YOUR TASK: Where the data below begins, start duplicating lines exactly, and finish with the line containing "Task: Open the 查看 (View) icon"; add nothing else. Leave the pictures out.

PROVIDED INFORMATION:
[Start of section]

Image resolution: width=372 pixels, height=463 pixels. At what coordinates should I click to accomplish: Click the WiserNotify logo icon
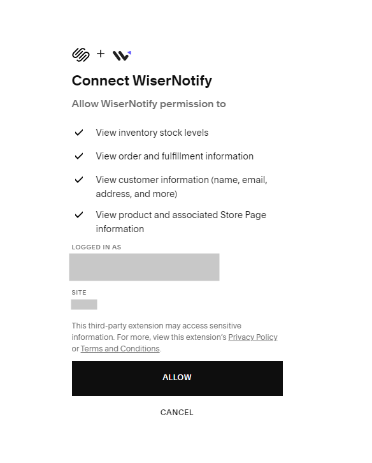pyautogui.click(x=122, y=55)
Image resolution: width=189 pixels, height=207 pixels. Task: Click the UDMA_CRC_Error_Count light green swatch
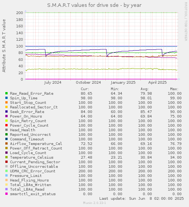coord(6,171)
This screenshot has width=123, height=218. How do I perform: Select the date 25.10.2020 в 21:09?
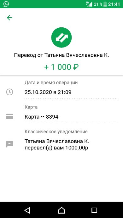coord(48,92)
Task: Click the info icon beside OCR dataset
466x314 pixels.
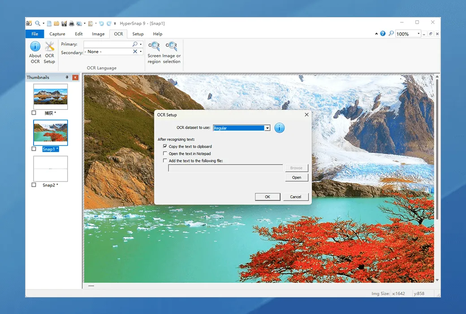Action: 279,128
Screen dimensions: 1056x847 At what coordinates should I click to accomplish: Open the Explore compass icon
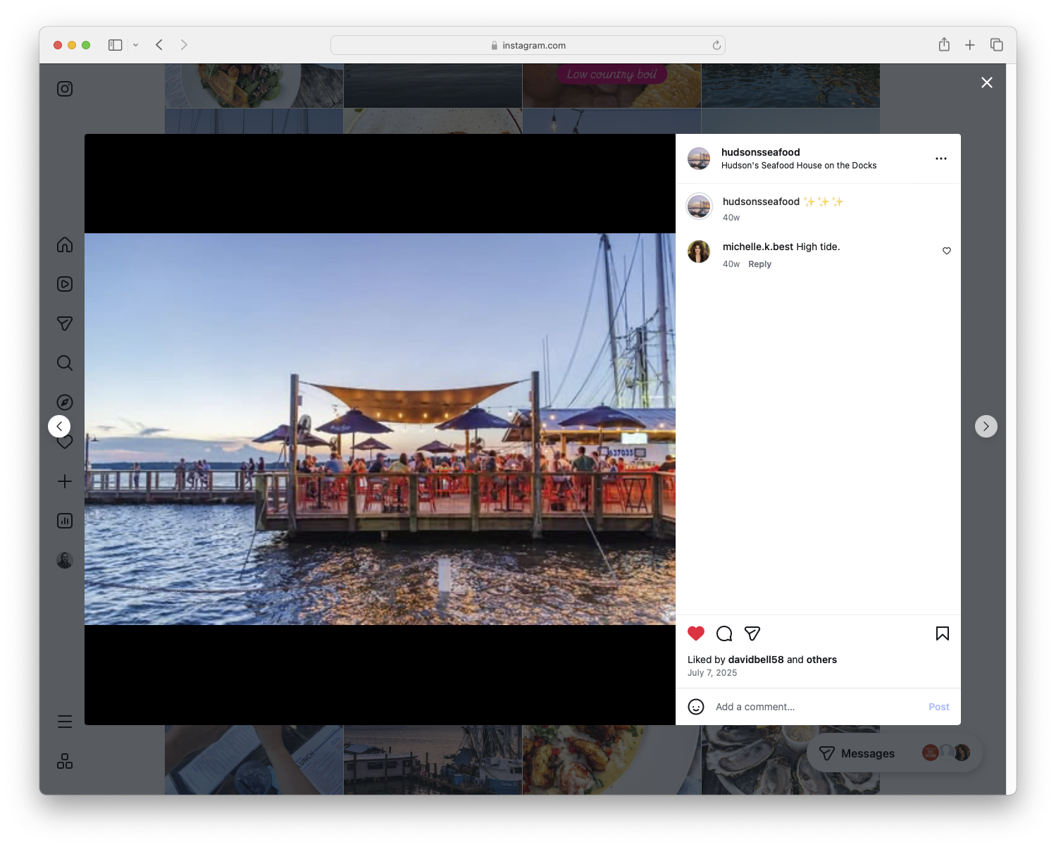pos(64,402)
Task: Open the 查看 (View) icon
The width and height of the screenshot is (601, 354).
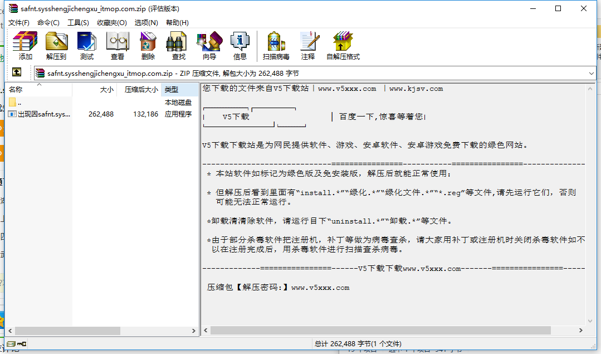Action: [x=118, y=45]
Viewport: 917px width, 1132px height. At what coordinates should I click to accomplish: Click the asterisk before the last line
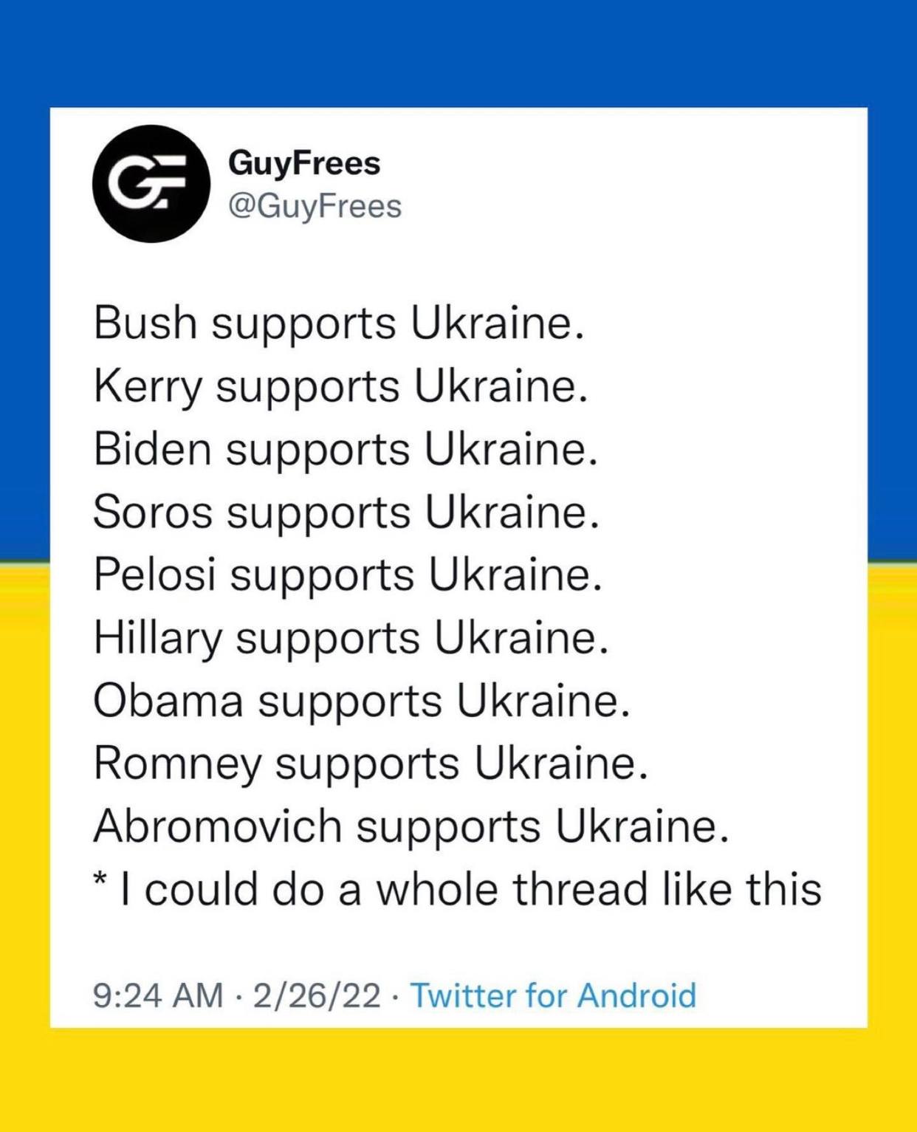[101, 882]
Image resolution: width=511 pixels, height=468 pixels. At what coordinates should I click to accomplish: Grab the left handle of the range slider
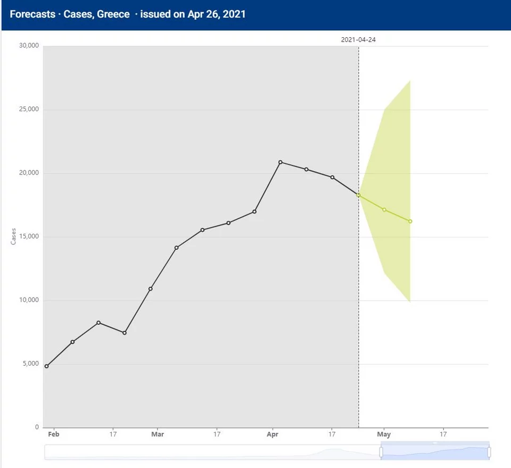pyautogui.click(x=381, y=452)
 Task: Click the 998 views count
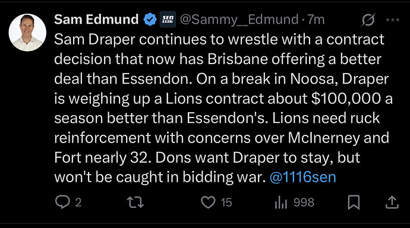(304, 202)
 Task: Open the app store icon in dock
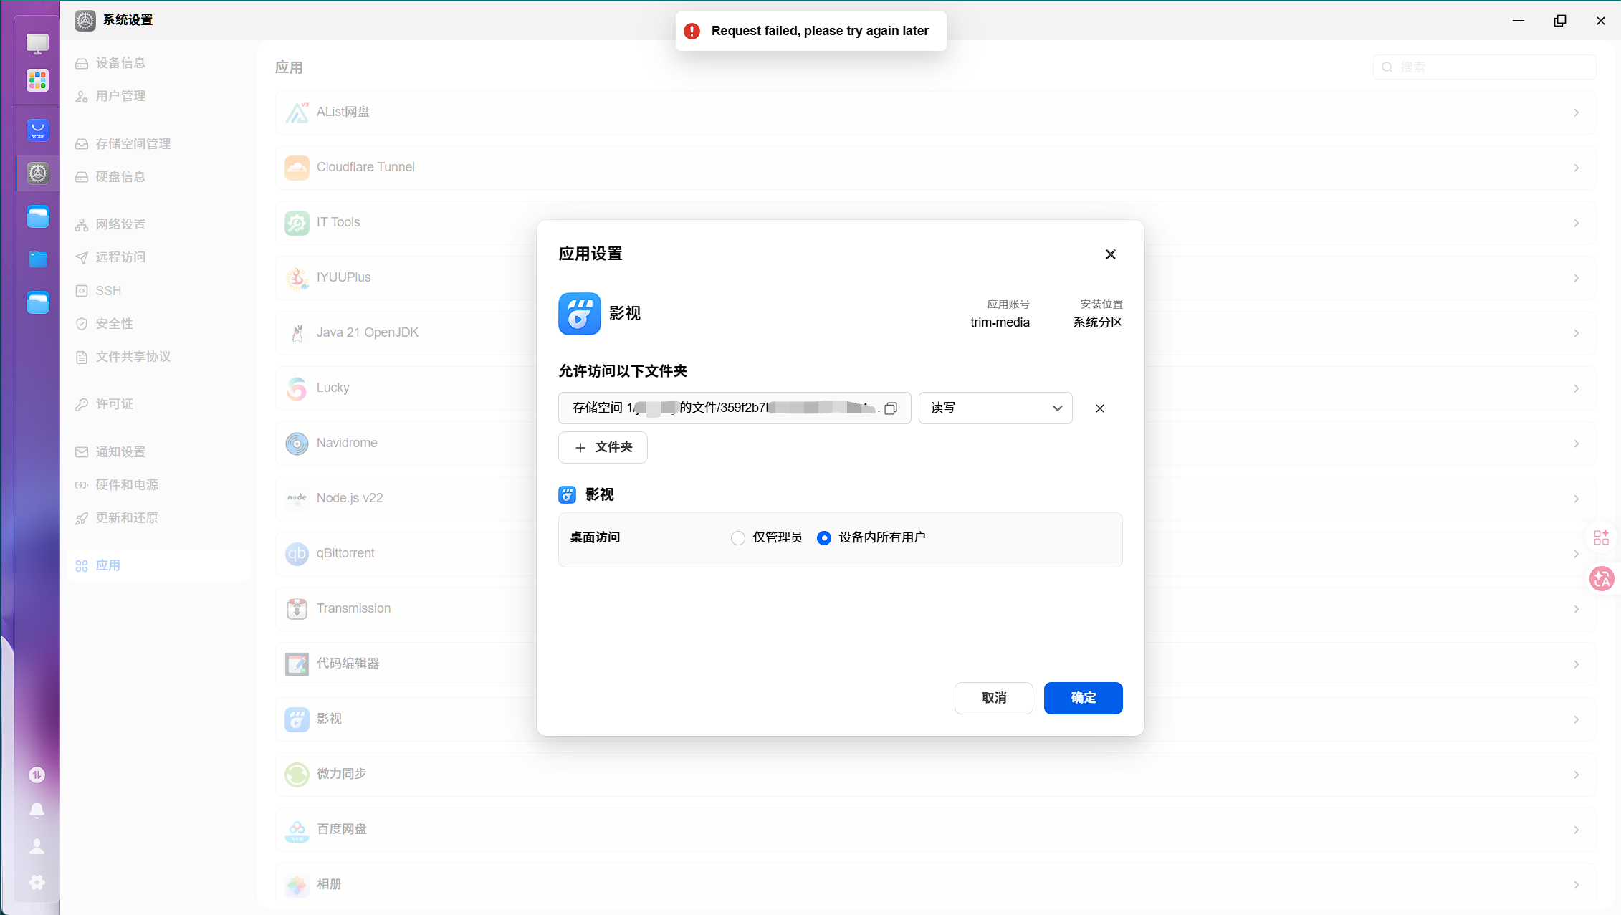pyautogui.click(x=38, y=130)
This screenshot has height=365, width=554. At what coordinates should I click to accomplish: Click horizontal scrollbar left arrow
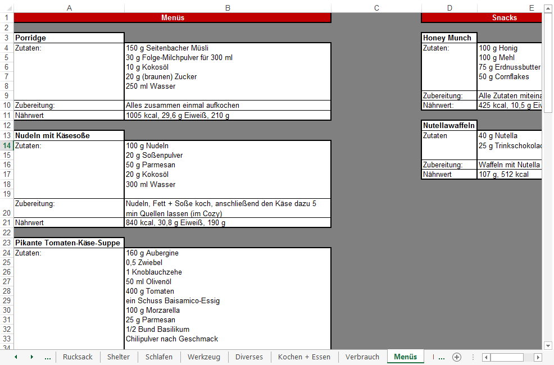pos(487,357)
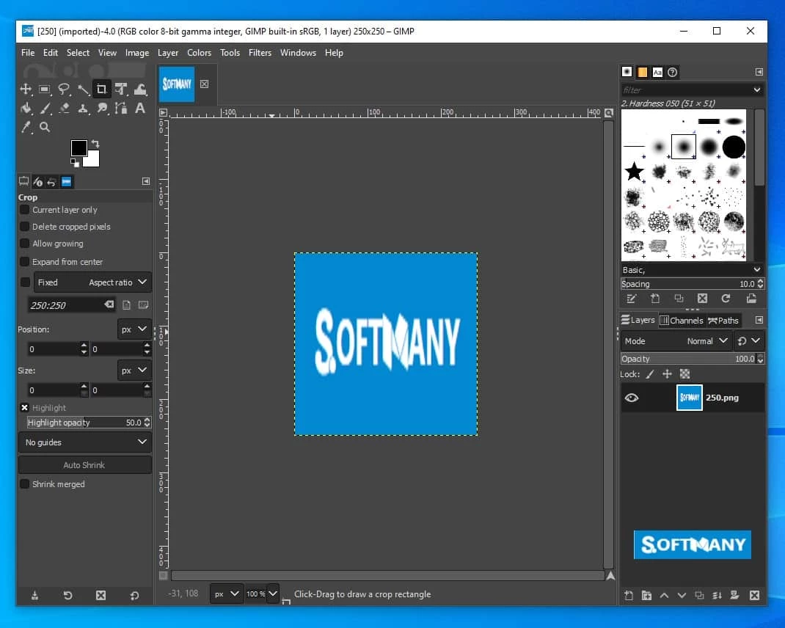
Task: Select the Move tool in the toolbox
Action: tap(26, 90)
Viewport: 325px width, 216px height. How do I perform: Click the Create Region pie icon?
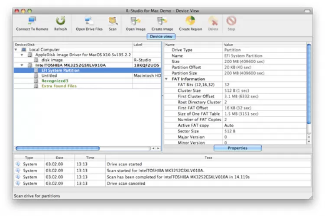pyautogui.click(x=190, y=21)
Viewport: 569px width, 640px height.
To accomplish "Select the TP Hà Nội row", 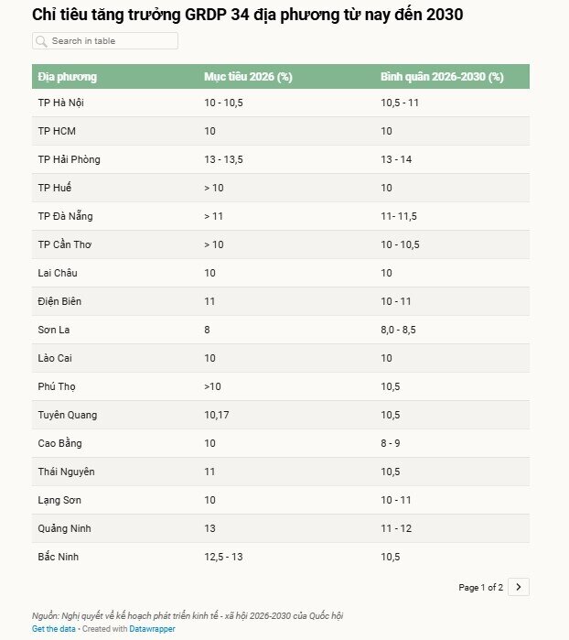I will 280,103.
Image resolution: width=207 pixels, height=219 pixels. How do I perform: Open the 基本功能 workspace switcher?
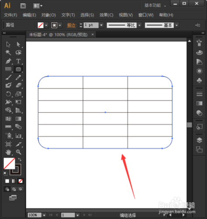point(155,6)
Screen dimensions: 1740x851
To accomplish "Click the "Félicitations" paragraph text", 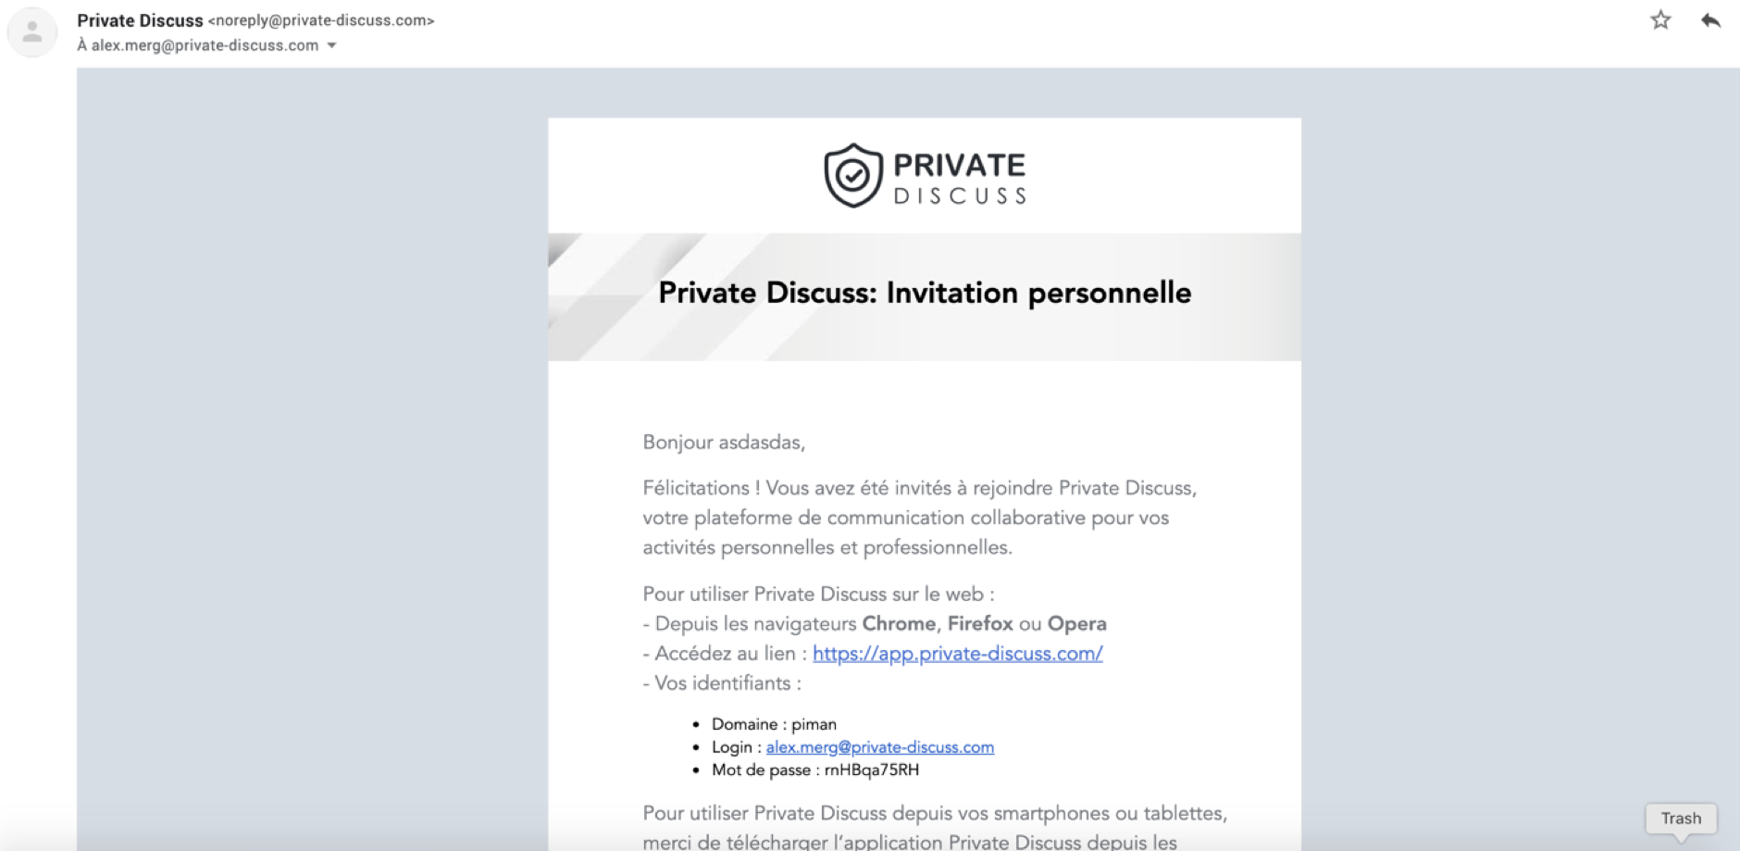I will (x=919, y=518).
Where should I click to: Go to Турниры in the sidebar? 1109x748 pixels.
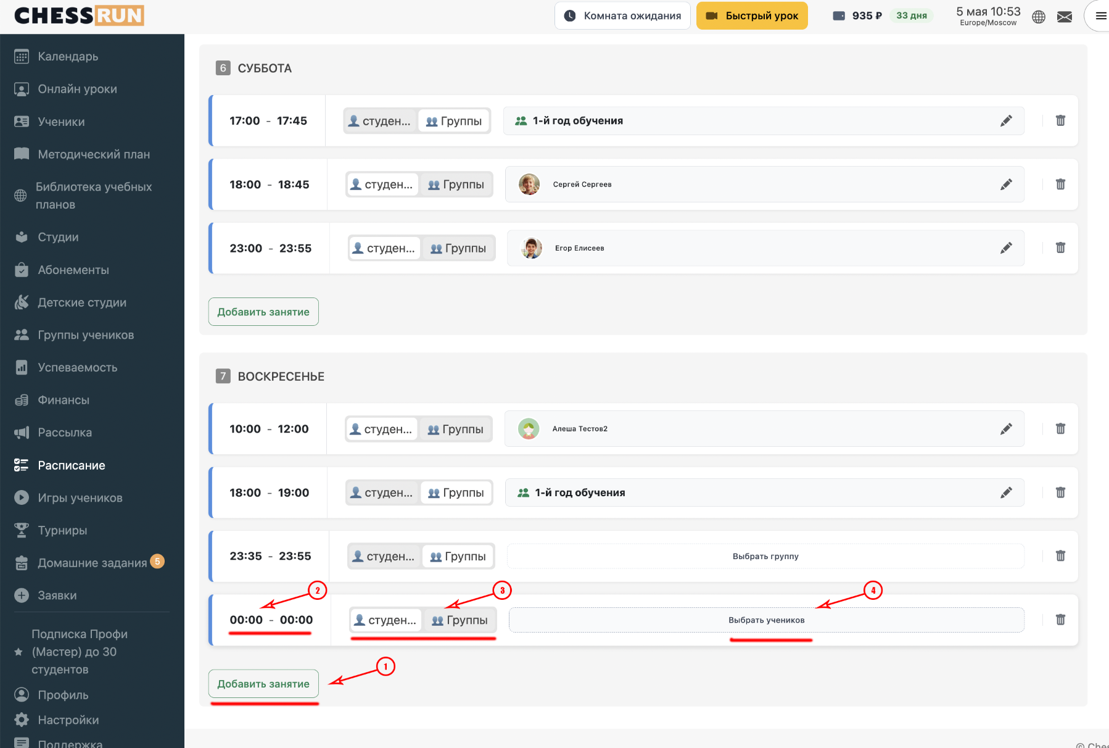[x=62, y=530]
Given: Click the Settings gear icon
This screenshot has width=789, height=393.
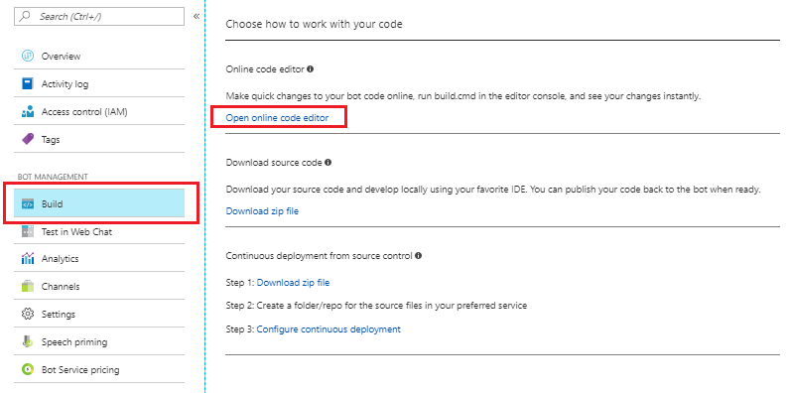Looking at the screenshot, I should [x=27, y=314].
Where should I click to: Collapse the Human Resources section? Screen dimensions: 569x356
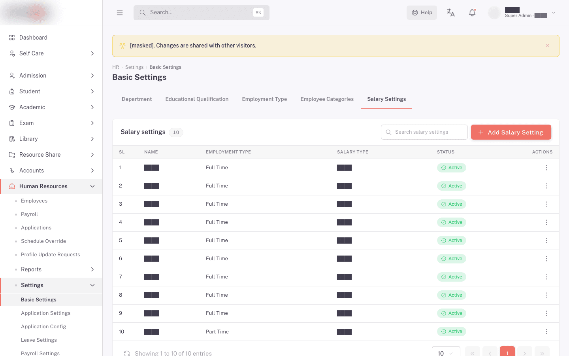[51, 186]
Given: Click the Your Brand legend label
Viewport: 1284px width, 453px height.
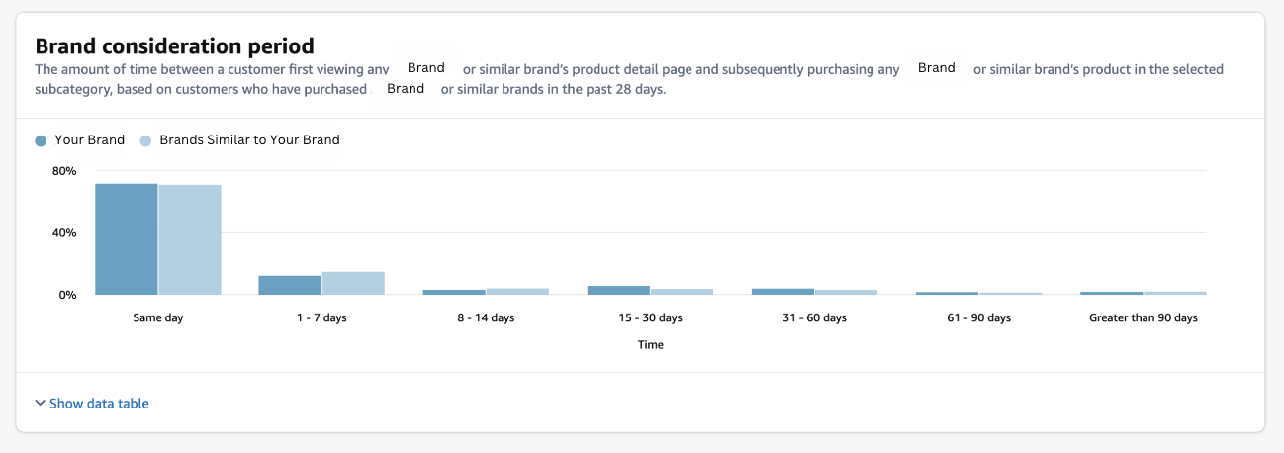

[End of section]

RESULT:
Image resolution: width=372 pixels, height=463 pixels. At what coordinates should I click to accomplish: Click the WiserNotify logo icon
pyautogui.click(x=122, y=55)
Image resolution: width=189 pixels, height=207 pixels. Task: Click the UDMA_CRC_Error_Count light green swatch
coord(6,171)
This screenshot has width=123, height=218. How do I perform: Select the date 25.10.2020 в 21:09?
coord(48,92)
Task: Click the info icon beside OCR dataset
466x314 pixels.
Action: 279,128
Screen dimensions: 1056x847 At what coordinates should I click to accomplish: Open the Explore compass icon
pos(64,402)
Task: Open the 查看 (View) icon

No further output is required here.